Document extract
Click here for more on this story
Posted: Monday July 09, 2001 12:31 PM
 

Sports Illustrated staff writer Jon Wertheim will answer your tennis questions every Monday. Click here to send a question.

Major kudos to Venus Williams for elevating her game when she had to and defending her title. ... Detractors who claim Williams is aloof and arrogant would do well to remember the exceptionally gracious words she had for Justine Henin. ... Venus was the the first player to repeat as champion since Steffi Graf in 1996. ... It was wonderful to see the genuine emotion Goran Ivanisevic exhibited after his victory over Pat Rafter. ... Ivanisevic joins Boris Becker (1985) as the only unseeded players to win Wimbledon. ... Memo to NBC: If Mailbag readers all had Nielsen boxes, Wimbledon would have had the ratings of Yulelog. Your tape-delayed broadcasts went over about as well as a quiche stand at Wrestlemania. Would it have been too much to ask for you to preempt Judge Judy for the Andre Agassi- Rafter semifinal epic? ...

Pat McEnroe suddenly finds himself with an embarrassment of riches when he chooses the next Davis Cup doubles pairing. The team of Donald Johnson and Detective Ricardo Tubbs, er, I mean Jared Palmer won the Wimbledon title. What's more, Bob and Mike Bryan reached the semis. ... On the women's side, top seeds Lisa Raymond and Rennae Stubbs won the Wimbledon title for the first time in their venerable partnership. ... Marat Safin's younger sister, Dinara, made it to the girls' singles final before losing a tough three-setter to Angelique Widjaja. ... For all of you aspiring Kramers, U.S. Open ballkid (note the gender-neutral phrasing) tryouts start Thursday. Call 718-760-6200 for more info.

Data listing
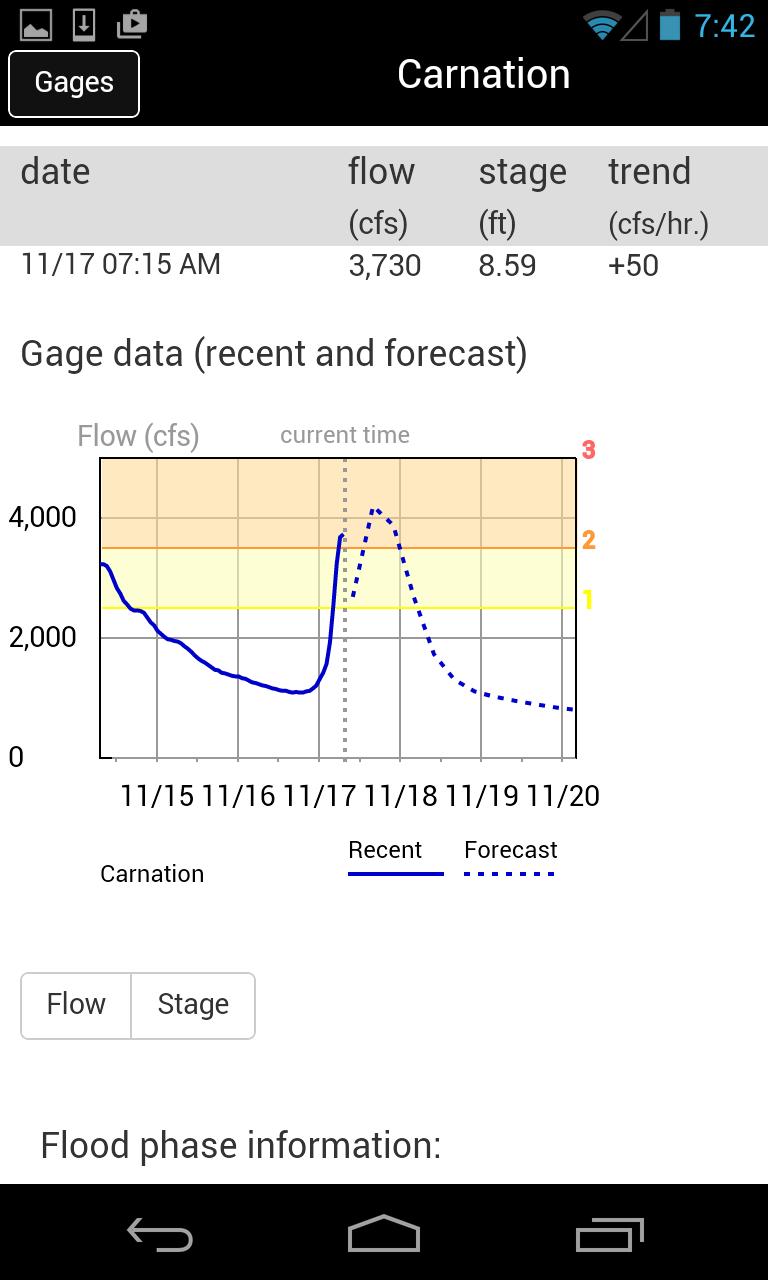
Task: Tap the download notification icon
Action: pyautogui.click(x=84, y=25)
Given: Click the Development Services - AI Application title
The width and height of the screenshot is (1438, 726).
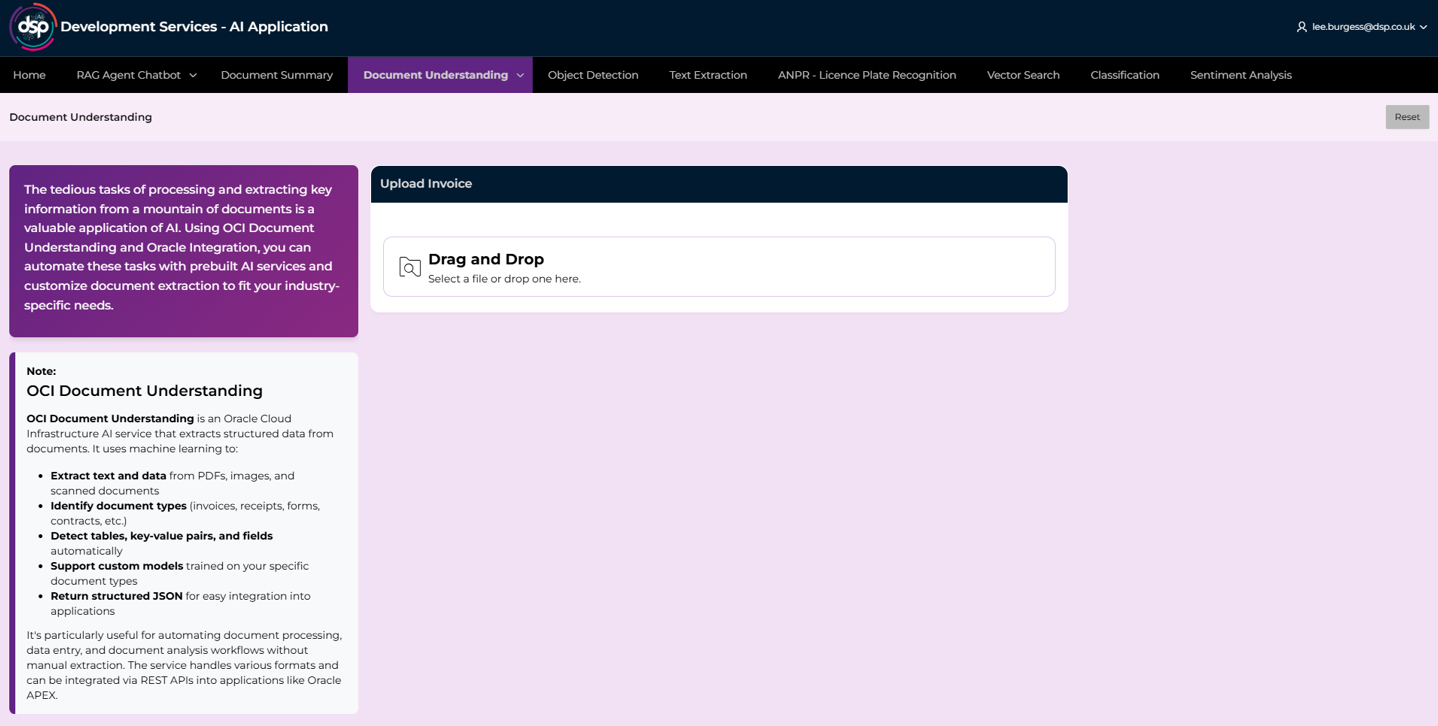Looking at the screenshot, I should [x=194, y=27].
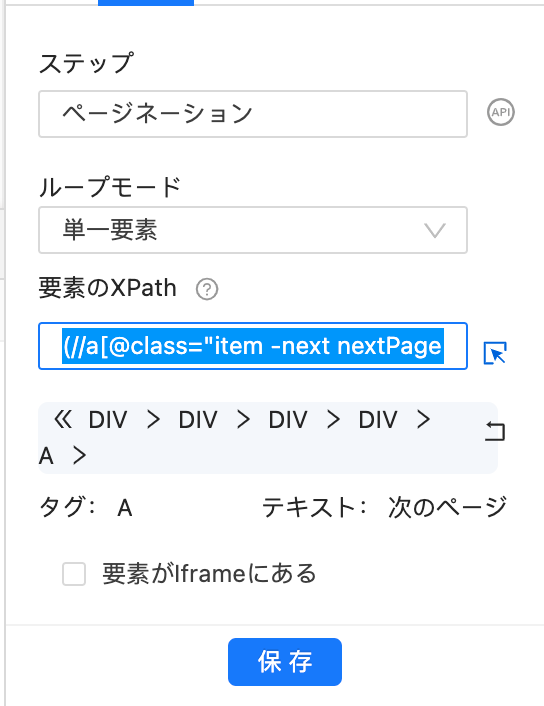
Task: Click the chevron after the second DIV
Action: [x=243, y=420]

Exercise 1
According to the tennis column, who won the women's doubles title at Wimbledon?
Exercise 2
Write out the part of the tennis column starting at "Pat McEnroe suddenly" and ending at "for more info.".
Exercise 3
Extend the tennis column with new text that picks up after its last sentence.
The data plays no part in the work that comes next.

Response 1
Lisa Raymond and Rennae Stubbs won it.

Response 2
Pat McEnroe suddenly finds himself with an embarrassment of riches when he chooses the next Davis Cup doubles pairing. The team of Donald Johnson and Detective Ricardo Tubbs, er, I mean Jared Palmer won the Wimbledon title. What's more, Bob and Mike Bryan reached the semis. ... On the women's side, top seeds Lisa Raymond and Rennae Stubbs won the Wimbledon title for the first time in their venerable partnership. ... Marat Safin's younger sister, Dinara, made it to the girls' singles final before losing a tough three-setter to Angelique Widjaja. ... For all of you aspiring Kramers, U.S. Open ballkid (note the gender-neutral phrasing) tryouts start Thursday. Call 718-760-6200 for more info.

Response 3
Onward ...

I haven't watched too much tennis until this year, but after following the French Open and the first two days of Wimbledon, I can truly say how ugly the game of men's tennis is when it's played on grass. This "Have strong serve; can win" play is not unlike "Have Shaq-like bulk; can dominate" brand of basketball. The style of play is too one-dimensional and doesn't really show the true essence of the game. Being a non-practitioner of the sport, though, I'm saying this purely from a viewer's perspective. So I'm wondering, how do most of the top players really feel about playing on grass?
—Joseph Galang, Manila, Philippines

In the minds of many, your sentiments are heresy. But in secret, anyway, a lot of us agree with you. Your comparison to Shaq is spot on. With the Rafter-Agassi match as a glaring exception, Wimbledon featured some of the most unsightly tennis I've seen this year. Players armed with a serve and a prayer -- and the finesse of Shaq at the free-throw line -- are automatic contenders. Those who don't play smashmouth tennis are at a serious disadvantage. We tennis fans are an impossible breed. We go into mourning for the death of serve-and-volley tennis and whine how Rafter is the last of tennis' net-rushing Mohicans. Yet we cringe when forced to sit through an Ivanisevic- Greg Rusedski ace burlesque.

As for the players, as we discussed recently, their tastes, not surprisingly, tend to mirror their level of success on grass. To a person, though, most players will tell you that grass is too much a novelty to be taken seriously. As one American ATP player told me last year: "It's tennis, but it's not tennis. It would be like deciding the World Series based on Home Run Derby." Most players also agree that the U.S. Open boasts the fairest surface of them all. Serve-and-volleyers can attack unimpeded; baseliners can stay back. Everyone can play "their game" without penalty.

An observation, not a question: Goran Ivanisevic and Chris Noth, of Sex and the City, are long lost brothers. Wow, wouldn't Goran be a blast on Sex and the City?
—Mary Durkin, Los Angeles

LONG LOST SIBLINGS?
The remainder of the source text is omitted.